- Aim of the task -
Scan the records below, and wherever a line has the word "computer", pull it out.

- Data to examine -

▼

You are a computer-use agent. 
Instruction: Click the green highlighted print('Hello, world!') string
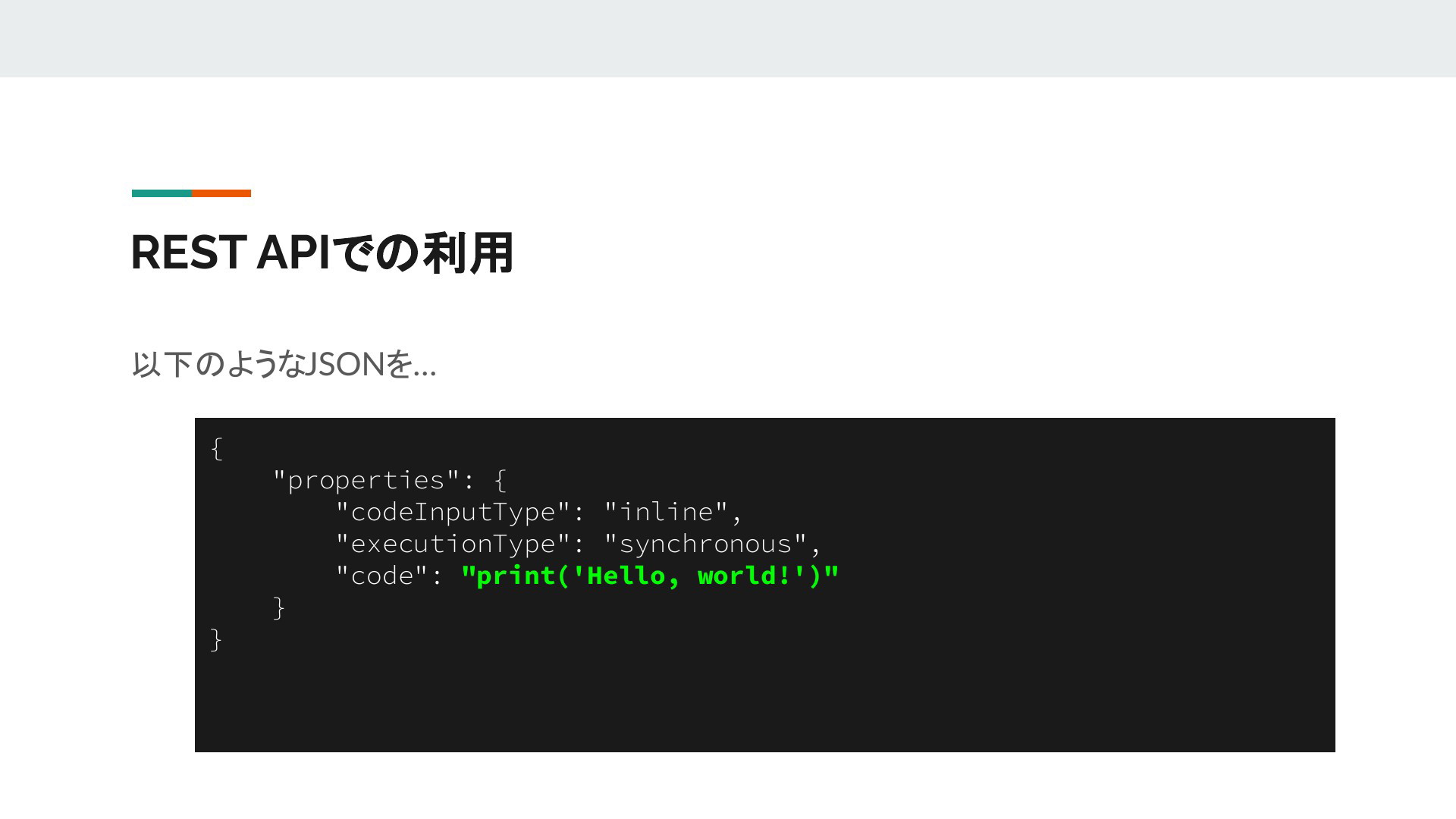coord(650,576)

▲
▼

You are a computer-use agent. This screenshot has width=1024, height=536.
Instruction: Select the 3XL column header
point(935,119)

▲
▼

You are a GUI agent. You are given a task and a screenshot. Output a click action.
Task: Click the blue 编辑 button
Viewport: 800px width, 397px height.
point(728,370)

▲

- Result of this task -
You are a computer-use agent. 
You are a computer-use agent. This screenshot has width=1024, height=536.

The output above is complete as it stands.